• _Written instruction_
Please write out the lines again, starting at the line that has "bmw x5 wallpaper hd (41, 123)" and stopping after the line that has "Mclaren Senna Hd Wallpaper (27, 2461)". Increase every coordinate in them by 33.

[START OF Data excerpts]

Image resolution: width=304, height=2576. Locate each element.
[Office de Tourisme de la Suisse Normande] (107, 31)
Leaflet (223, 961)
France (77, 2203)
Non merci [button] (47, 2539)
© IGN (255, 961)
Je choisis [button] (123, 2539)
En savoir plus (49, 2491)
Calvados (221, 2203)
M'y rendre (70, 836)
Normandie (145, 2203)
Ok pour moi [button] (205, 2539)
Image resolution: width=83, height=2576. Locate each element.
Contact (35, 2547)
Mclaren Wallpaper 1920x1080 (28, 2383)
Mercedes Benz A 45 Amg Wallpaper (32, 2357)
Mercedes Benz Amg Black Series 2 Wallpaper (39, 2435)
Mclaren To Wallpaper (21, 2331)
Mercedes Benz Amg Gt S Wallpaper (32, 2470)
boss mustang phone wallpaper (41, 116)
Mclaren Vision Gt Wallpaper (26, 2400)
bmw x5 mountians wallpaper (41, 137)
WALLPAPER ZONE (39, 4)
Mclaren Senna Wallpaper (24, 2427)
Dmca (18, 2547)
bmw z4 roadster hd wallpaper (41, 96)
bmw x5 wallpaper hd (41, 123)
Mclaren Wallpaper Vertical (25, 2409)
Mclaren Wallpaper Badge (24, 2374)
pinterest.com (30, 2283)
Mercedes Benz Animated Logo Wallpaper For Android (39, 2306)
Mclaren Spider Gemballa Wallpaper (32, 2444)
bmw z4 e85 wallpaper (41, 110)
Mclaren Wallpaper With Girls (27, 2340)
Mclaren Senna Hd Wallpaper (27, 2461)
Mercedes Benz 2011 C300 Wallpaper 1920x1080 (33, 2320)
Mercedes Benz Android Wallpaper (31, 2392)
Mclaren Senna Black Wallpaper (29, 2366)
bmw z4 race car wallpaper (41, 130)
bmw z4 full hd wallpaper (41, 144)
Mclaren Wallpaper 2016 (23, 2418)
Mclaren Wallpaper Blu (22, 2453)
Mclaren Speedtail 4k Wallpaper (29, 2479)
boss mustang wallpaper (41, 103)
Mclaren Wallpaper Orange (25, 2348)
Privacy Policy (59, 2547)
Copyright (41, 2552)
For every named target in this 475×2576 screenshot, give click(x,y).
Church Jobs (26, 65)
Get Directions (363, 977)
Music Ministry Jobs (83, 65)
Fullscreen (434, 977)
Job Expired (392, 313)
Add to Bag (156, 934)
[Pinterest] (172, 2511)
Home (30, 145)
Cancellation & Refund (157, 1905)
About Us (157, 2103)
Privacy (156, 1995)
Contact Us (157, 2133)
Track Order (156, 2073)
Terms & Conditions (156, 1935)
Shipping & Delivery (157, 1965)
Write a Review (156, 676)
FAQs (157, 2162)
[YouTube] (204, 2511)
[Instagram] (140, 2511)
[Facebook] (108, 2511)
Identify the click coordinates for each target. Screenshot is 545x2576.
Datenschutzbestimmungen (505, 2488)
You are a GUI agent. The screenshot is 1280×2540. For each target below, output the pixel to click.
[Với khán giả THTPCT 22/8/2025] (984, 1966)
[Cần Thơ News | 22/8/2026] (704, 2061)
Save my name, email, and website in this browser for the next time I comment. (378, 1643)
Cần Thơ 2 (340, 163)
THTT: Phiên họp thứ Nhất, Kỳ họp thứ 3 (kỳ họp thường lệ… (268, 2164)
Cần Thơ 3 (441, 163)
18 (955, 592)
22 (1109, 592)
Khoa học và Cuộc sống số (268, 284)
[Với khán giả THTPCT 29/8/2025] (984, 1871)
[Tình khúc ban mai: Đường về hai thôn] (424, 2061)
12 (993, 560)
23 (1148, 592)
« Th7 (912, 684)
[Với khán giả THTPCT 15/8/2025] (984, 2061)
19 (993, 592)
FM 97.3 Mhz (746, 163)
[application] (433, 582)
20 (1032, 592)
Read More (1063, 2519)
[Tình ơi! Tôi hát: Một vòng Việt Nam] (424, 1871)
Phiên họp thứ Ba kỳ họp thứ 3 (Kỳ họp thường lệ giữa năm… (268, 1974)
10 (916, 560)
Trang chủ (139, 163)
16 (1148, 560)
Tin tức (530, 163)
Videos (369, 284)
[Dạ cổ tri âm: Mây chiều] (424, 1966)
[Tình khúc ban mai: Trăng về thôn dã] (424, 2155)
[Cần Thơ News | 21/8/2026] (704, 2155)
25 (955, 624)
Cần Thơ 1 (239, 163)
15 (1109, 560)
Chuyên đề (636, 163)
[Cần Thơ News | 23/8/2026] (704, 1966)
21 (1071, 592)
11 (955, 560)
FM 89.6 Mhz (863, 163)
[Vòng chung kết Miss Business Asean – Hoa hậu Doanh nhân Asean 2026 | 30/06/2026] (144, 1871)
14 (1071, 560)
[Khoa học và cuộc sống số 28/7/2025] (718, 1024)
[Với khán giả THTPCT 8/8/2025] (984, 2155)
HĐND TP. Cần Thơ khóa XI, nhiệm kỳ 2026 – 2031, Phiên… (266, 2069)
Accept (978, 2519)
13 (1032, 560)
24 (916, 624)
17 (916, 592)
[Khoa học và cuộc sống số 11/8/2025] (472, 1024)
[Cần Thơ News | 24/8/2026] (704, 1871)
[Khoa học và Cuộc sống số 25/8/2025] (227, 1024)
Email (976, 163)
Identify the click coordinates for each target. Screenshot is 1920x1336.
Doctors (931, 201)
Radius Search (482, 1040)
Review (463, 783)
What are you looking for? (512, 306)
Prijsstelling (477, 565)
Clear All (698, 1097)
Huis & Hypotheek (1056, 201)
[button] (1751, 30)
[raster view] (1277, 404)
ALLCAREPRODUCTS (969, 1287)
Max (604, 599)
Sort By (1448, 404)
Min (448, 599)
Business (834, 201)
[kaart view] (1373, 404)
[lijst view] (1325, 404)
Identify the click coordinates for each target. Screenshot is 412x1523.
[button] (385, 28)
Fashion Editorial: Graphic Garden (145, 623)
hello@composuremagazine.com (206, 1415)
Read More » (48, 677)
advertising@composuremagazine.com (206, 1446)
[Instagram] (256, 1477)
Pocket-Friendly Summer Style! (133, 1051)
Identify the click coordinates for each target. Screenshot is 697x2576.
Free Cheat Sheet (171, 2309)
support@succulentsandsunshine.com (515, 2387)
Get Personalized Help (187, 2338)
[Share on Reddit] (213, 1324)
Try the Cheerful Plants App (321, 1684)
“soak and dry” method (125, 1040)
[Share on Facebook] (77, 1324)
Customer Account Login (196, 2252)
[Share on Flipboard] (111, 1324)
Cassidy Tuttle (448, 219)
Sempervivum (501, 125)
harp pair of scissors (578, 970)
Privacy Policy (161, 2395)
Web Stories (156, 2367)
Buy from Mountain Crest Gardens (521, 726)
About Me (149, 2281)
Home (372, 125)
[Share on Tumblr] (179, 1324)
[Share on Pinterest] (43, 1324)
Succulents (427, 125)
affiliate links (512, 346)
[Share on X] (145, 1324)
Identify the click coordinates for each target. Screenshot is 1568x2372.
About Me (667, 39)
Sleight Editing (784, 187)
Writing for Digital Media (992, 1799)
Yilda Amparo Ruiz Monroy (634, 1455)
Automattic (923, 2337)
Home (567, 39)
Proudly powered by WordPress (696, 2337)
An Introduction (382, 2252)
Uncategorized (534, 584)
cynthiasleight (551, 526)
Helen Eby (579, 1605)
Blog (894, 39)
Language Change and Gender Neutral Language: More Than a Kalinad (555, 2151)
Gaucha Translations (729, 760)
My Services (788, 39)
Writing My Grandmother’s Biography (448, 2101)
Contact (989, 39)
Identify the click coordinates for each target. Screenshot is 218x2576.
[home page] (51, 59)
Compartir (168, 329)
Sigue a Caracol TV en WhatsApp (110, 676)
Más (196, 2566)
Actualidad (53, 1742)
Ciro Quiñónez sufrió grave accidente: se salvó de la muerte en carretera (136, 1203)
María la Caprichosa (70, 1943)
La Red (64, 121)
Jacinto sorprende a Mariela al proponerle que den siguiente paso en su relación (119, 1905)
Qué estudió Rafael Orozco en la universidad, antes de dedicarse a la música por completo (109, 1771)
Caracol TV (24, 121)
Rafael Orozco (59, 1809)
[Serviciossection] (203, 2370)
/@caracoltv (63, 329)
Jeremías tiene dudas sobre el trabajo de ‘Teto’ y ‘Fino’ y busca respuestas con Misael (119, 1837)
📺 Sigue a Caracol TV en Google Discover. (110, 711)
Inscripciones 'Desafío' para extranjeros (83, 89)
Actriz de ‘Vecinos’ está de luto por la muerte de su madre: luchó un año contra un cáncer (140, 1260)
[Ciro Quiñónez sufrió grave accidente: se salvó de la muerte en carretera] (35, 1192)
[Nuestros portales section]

[END OF Data excerpts]

• _Exercise output_
bmw x5 wallpaper hd (74, 156)
Mclaren Wallpaper Vertical (58, 2442)
Mclaren Wallpaper Badge (57, 2407)
pinterest.com (63, 2316)
Mercedes Benz Animated Logo Wallpaper For Android (72, 2339)
Mclaren Spider Gemballa Wallpaper (65, 2477)
bmw z4 e85 wallpaper (74, 143)
Mclaren Wallpaper With Girls (60, 2373)
Mclaren Senna Hd Wallpaper (60, 2494)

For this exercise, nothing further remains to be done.